The Bureau is now under the control of a Commission of thirty-five members from the various countries under a president, at the present time Belgian Senator Henri La Fontaine. Three members must live in Bern where the offices of the Bureau are situated and supervised by an honorary secretary-general. Nobel Prizewinner Élie Ducommun held this office from the time of the Bureau’s founding until his death in 1906, a period during which he rendered most valuable services to the organization.
The present secretary-general is Nobel Prizewinner Dr. Gobat, member of the [Swiss] Federal Council. Both men have worked without compensation.
The economic position of the Peace Bureau has been difficult. In addition to the interest on a capital of about 40,000 francs, it has for some years received smaller fixed annual grants from Switzerland, Denmark, Sweden, and Norway. With some private contributions, it has about 8,000 francs per annum.

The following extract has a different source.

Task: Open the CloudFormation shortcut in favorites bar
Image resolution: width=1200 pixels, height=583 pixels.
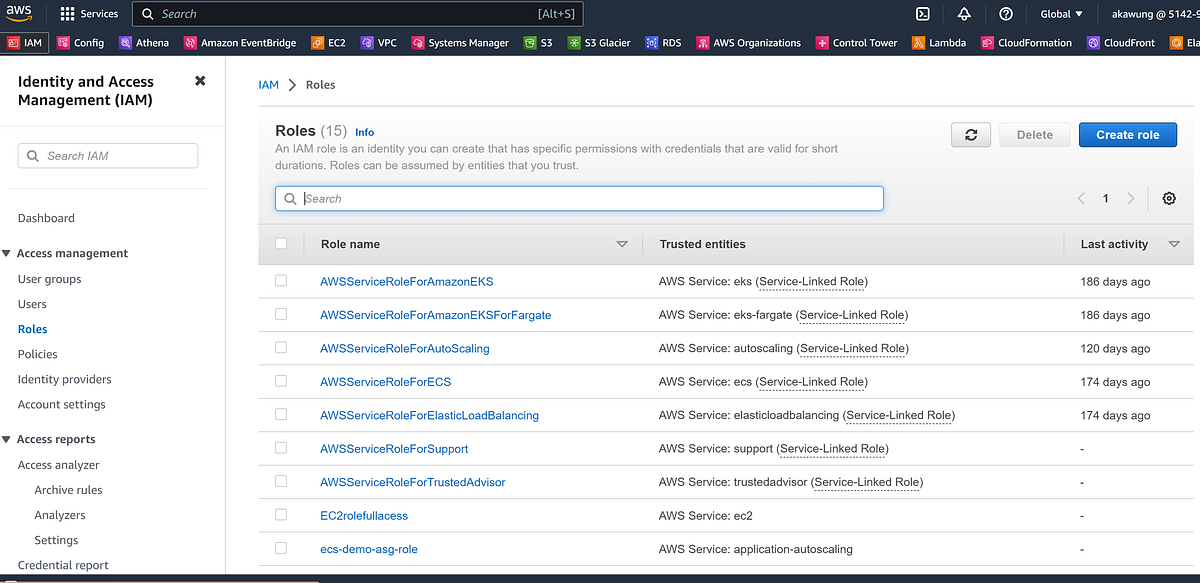Action: [x=1029, y=42]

Most of this is spent on the publication of the journal Correspondance bimensuelle, which gives news of the peace movement and lists new literature on the subject of peace. The Bureau issues a yearbook, Annuaire du mouvement pacifiste, with valuable information and papers on international affairs, institutions, and personalities. Since 1894 the Bureau has had an affiliated American office in Washington.

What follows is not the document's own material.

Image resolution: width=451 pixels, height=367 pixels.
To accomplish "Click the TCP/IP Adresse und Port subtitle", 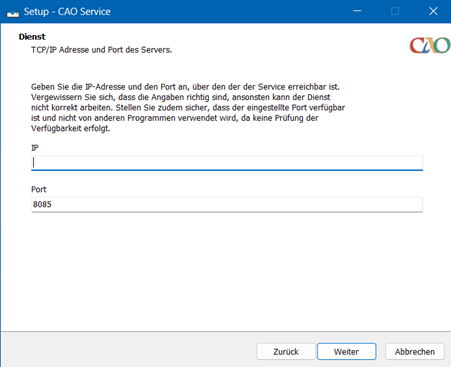I will click(101, 50).
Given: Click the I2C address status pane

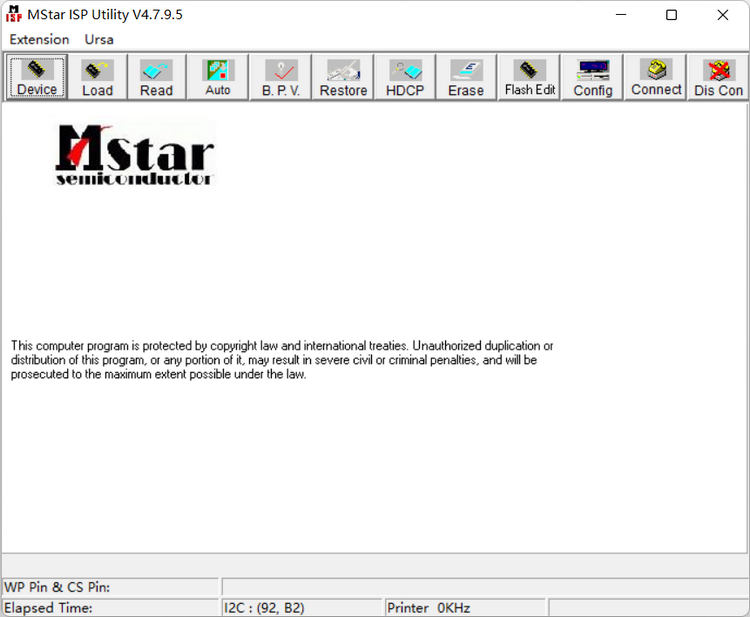Looking at the screenshot, I should tap(302, 607).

It is the function of the Bern Bureau to facilitate communications between the societies and individuals, and to collect information on the peace movement; it has a record office and a library; it also prepares the questions to be put before the annual world peace congresses and implements the decisions of the congresses.
It has long been the common wish of all those in the peace movement throughout the world that the Bureau be awarded the Peace Prize. The World Peace Congress in Munich in 1908 directed a general request to all those entitled to make nominations, to name the Bureau.

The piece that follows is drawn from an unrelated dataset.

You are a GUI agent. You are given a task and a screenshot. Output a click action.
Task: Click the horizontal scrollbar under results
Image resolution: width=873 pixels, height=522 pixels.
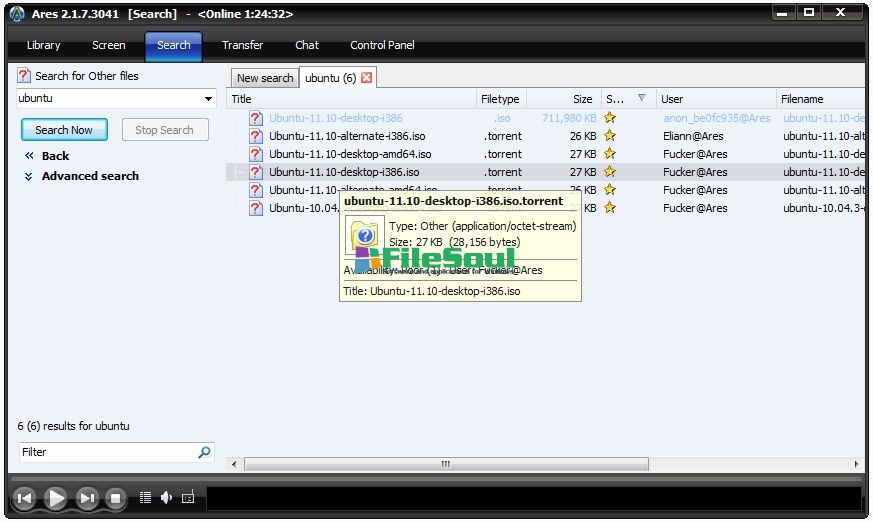[x=445, y=464]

The Nobel Committee has also received recommendations from, among others, the Swedish and Danish Peace Unions.
We are convinced that this award is entirely in the spirit of Alfred Nobel’s plan; he wanted his money to be used to support, accelerate, and promote the peace movement.
We firmly hope and expect that this year’s prize will further this aim and that the fruits of the award will be harvested in the years to come.
The Nobel lecture usually delivered by the prizewinner was not given in this case.
* Mr. Løvland announced the award of the Peace Prize for 1910 on the afternoon of December 10, 1910, in the auditorium of the Norwegian Nobel Institute. There is no original text of his speech extant, but the Oslo Aftenposten for December 10, 1910, carries a reporter’s version of the speech which is here printed in full in English translation. It would appear that the reporter in the first two paragraphs is summarizing Mr. Løvland’s remarks, and that thereafter he is striving to record the speech as delivered.
3. Giuseppe Garibaldi (1807-1882), Italian patriot and soldier; supported, mostly by personal correspondence and letters to the press, an International Court of Justice, a United States of Europe, free education, and other plans to promote international understanding.
4. Victor Hugo (1802-1885), French author; was associated with peace movements in the mid-19th century – for example, he chaired the Peace Congress held in Paris in 1849 and in his welcoming speech made his famous allusion to the «United States of Europe».